Text passage —
..............................

Sessions are locking each other while direct insert into subpartition with name of subpartition specified - oracle

We have a one large table that we need to insert data of it into another table.
Target table is partitioned by range (by day) and subpartitioned by departments.
For loading table data, we have used dbms_parallelel_execute and created a task using sql that gets list of departments, level is 20, that is at one time only 20 tasks corresponding to 20 departments will run. Those task will select the department's data from source table and inserts into target table.
Before doing insert, we first get subpartition name and generate the following insert:
INSERT /*+ NO_GATHER_OPTIMIZER_STATISTICS ENABLE_PARALLEL_DML APPEND_VALUES */ into Target_Table subpartition (subpartition_name) values (:B1, :B2, :B3, ....) ;
We read on oracle documentation that specifiying subpartition during insert will lock only that subpartition and append will work . The goal of doing this was to create n jobs that will independently insert into their own give subpartitions. Append itself is working, but when we monitor v$session while loading table data, we see that
BLOCKING_SESSION_STATUS is VALID;
FINAL_BLOCKING_SESSION_STATUS is VALID;
EVENT# is library cache lock
STATE is WAITING,
WAIT_CLASS is Concurrency
From this, we are concluding that one append_values is still locking other sessions to insert to another subpartition, is there something we missed? We have enabled parallel dml, disabled target table's indexes, set skip_unusable_indexes to true, no referential constraints are present in target table, table, partitions and subpartitions are set to nologging.

..............................

Information supplied —
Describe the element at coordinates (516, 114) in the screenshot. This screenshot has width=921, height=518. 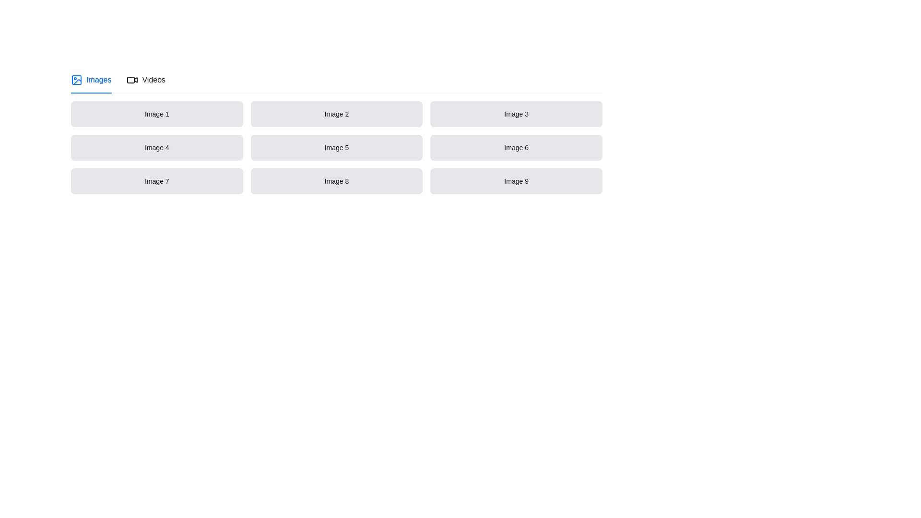
I see `the static text label identified as 'Image 3', which is the third item in a grid layout located to the right of 'Image 1' and 'Image 2'` at that location.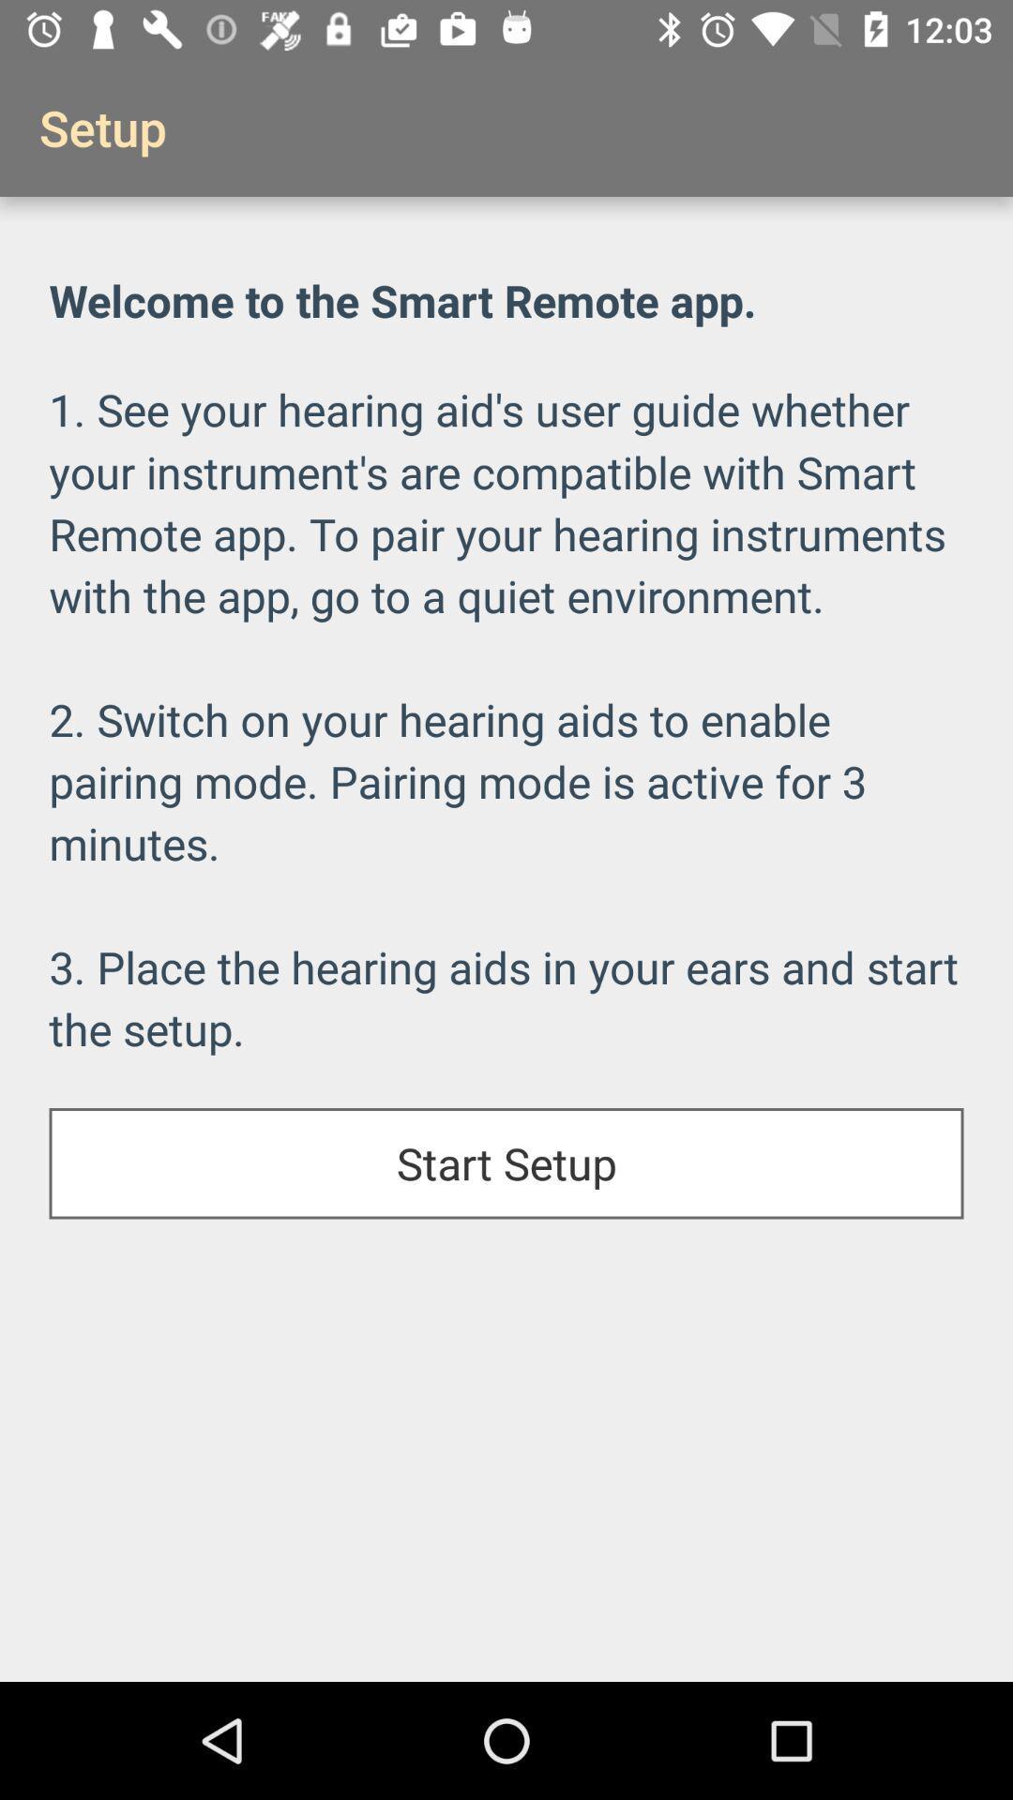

..............................

What needs to be done — Reproduce the part of the Oracle subpartition locking post above, starting at "We have a one" and ending at "into target table.".

Solution to the exercise —
We have a one large table that we need to insert data of it into another table.
Target table is partitioned by range (by day) and subpartitioned by departments.
For loading table data, we have used dbms_parallelel_execute and created a task using sql that gets list of departments, level is 20, that is at one time only 20 tasks corresponding to 20 departments will run. Those task will select the department's data from source table and inserts into target table.